| Required action |
Copy out exactly, from the entries that follow, the line holding "微信开发者工具 (43, 2349)", the line holding "Fix & Flip Profitability", and all lines between them, but no pictures.
*** Block opens ***
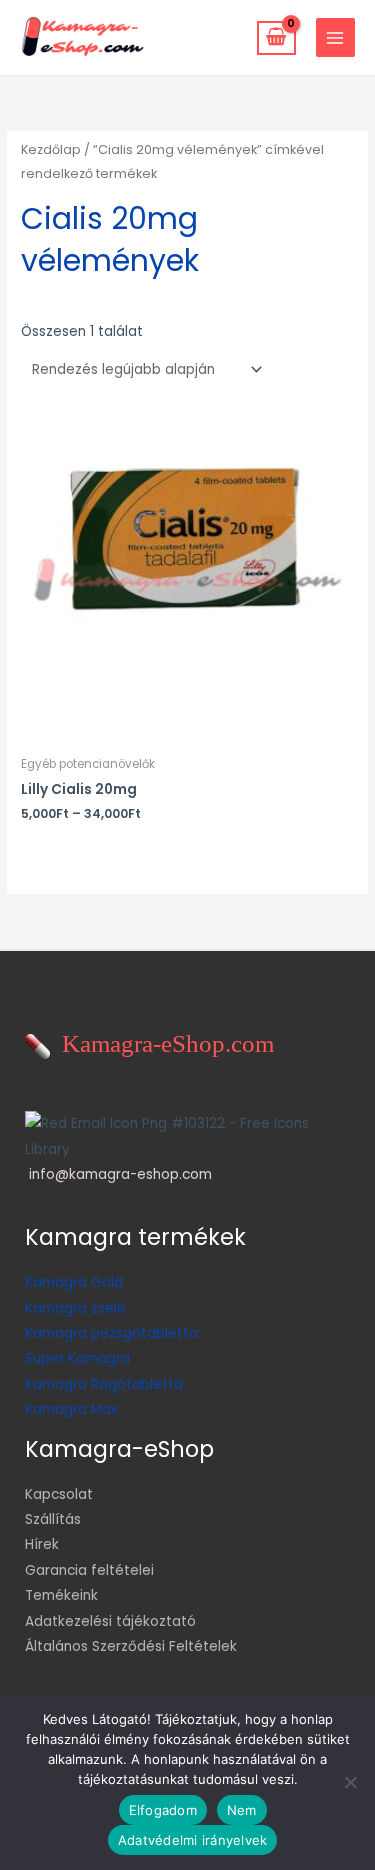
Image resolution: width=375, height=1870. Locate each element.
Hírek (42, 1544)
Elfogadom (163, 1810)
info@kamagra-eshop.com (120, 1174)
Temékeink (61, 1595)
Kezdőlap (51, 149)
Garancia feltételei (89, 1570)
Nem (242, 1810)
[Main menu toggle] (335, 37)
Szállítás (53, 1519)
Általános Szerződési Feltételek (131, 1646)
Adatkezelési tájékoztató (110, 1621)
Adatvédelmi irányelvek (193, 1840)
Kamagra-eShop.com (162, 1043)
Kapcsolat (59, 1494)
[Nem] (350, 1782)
*** Block closes ***
*** Block opens ***
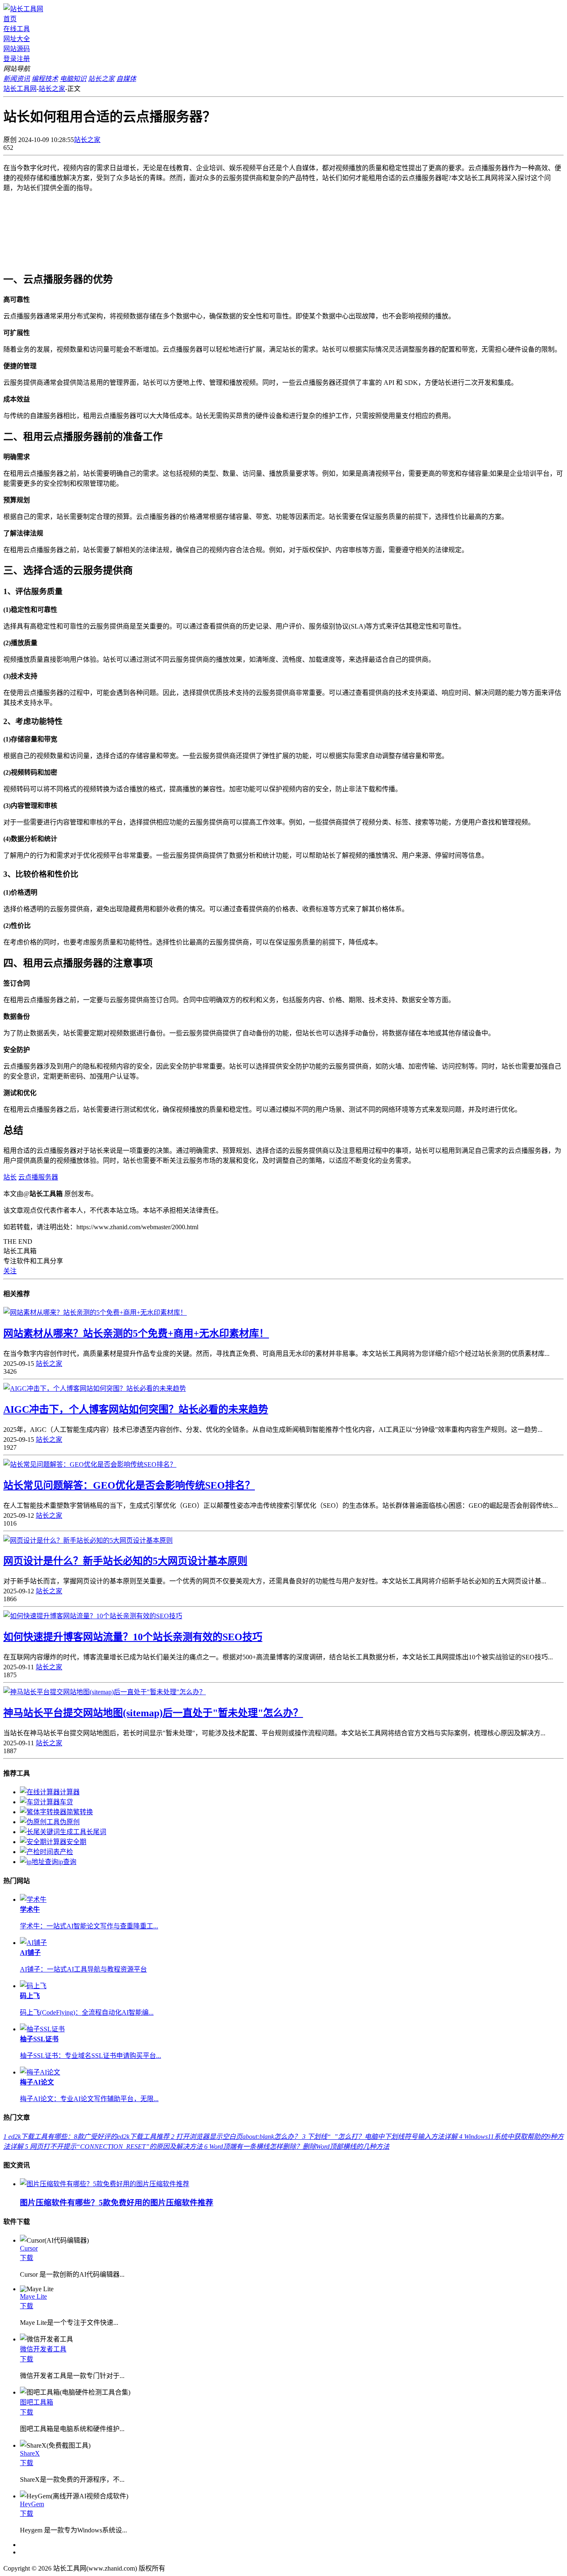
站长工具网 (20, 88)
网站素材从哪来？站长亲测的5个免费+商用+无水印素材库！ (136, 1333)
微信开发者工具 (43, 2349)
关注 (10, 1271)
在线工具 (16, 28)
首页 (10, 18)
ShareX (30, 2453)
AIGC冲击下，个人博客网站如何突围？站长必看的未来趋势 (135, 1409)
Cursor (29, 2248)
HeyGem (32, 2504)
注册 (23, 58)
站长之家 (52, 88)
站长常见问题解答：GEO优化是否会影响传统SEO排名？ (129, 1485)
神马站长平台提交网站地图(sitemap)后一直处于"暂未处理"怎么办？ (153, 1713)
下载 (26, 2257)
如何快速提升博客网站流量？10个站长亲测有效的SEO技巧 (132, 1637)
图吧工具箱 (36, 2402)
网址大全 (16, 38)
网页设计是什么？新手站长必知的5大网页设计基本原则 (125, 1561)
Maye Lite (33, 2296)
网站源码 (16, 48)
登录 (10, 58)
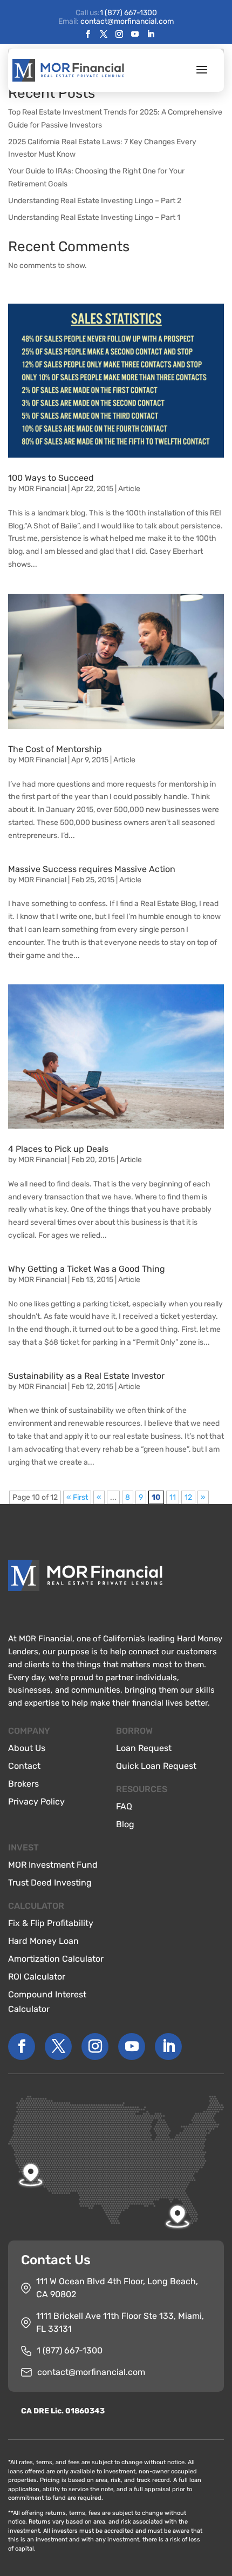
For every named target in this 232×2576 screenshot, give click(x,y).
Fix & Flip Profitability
*** Block closes ***
| Response |
微信开发者工具 (43, 2349)
关注 (10, 1271)
在线工具 (16, 28)
首页 (10, 18)
ShareX (30, 2453)
AIGC冲击下，个人博客网站如何突围？站长必看的未来趋势 (135, 1409)
Cursor (29, 2248)
HeyGem (32, 2504)
注册 (23, 58)
站长之家 (52, 88)
站长常见问题解答：GEO优化是否会影响传统SEO排名？ (129, 1485)
神马站长平台提交网站地图(sitemap)后一直处于"暂未处理"怎么办？ (153, 1713)
下载 (26, 2257)
如何快速提升博客网站流量？10个站长亲测有效的SEO技巧 (132, 1637)
图吧工具箱 (36, 2402)
网址大全 (16, 38)
网页设计是什么？新手站长必知的5大网页设计基本原则 (125, 1561)
Maye Lite (33, 2296)
网站源码 (16, 48)
登录 (10, 58)
For every named target in this 232×2576 screenshot, give click(x,y).
Fix & Flip Profitability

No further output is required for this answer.